I'm building an automated stock trading system for my personal investments. The plan is for the trades to be based on data ingested through past stock performance, current trend, fundamental analysis, performance compared to similar stocks, and other data sources added incrementally.
There is a learning curve in which I'm developing the initial algorithms that will help gain an advantage over simplistic human investing with the computer providing a more deterministic risk-reward management system that it will apply. Once this has been achieved, the goal would be to increase the ROI and maximize the final take-home profit (minimize tax where possible to increase effective ROI). I'm validating algorithms with a back testing approach, currently obtaining data from Quandl.
I'm planning to host this on AWS and use a combination of Python and R. I haven't decided on the datastore yet, but I'm open to suggestions.

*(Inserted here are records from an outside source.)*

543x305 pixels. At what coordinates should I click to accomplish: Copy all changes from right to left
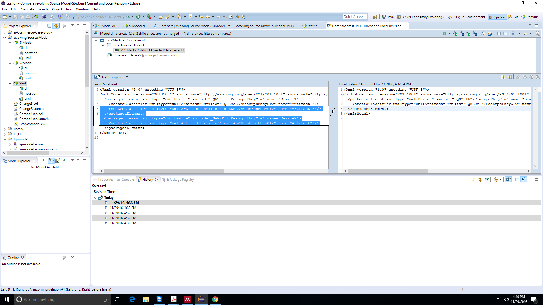click(x=503, y=77)
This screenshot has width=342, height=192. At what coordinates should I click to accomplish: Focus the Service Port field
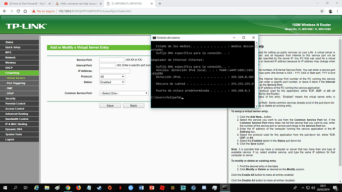point(112,60)
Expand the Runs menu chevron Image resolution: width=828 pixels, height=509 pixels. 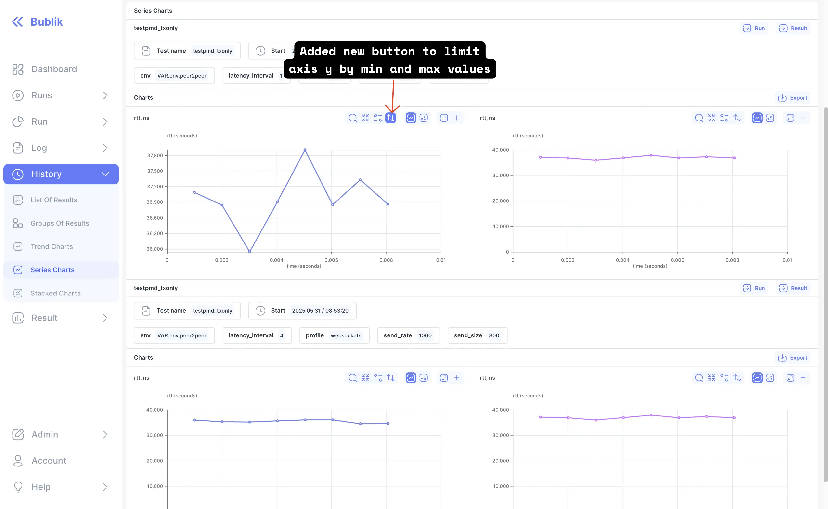[x=105, y=95]
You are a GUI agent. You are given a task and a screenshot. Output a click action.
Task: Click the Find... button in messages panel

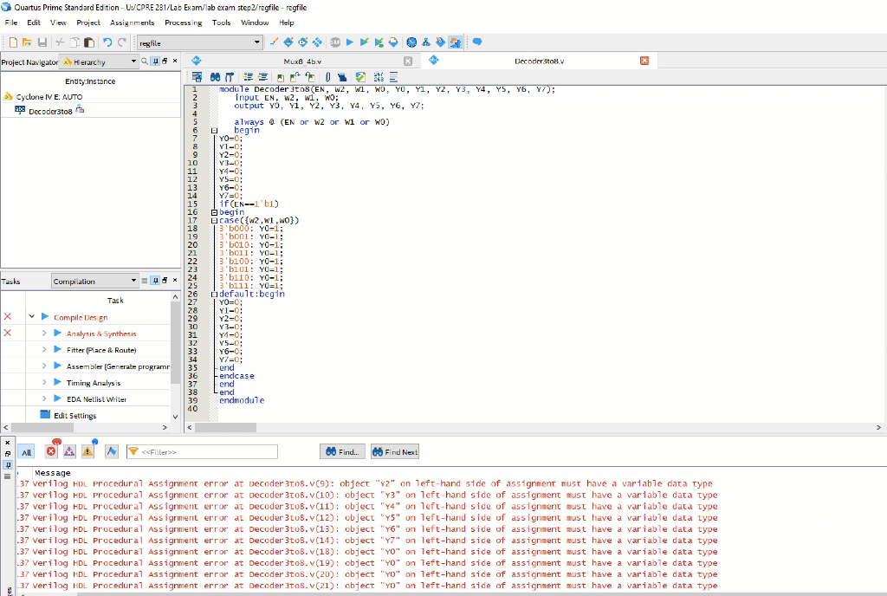point(341,452)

Does HN have any suggestions or any tips from someone who has attempted to do something like this in the past, if so, please also briefly describe your past experience and current position with the project?
Thanks!
The "simplistic human investing" you're talking about probably accounts for 0.01% of trades. The vast majority of trading these days is algorithmic, and the HFT guys will eat you for lunch.
What you won't see in back testing is how the market reacts to your strategy. The market isn't something that stays static: your activity changes things in subtle ways, and I guarantee there are people smarter than you who have designed algorithms to detect and exploit trading strategies such as yours.
Algo trading is very dangerous if you're not coming from an investment finance background. Just be very careful.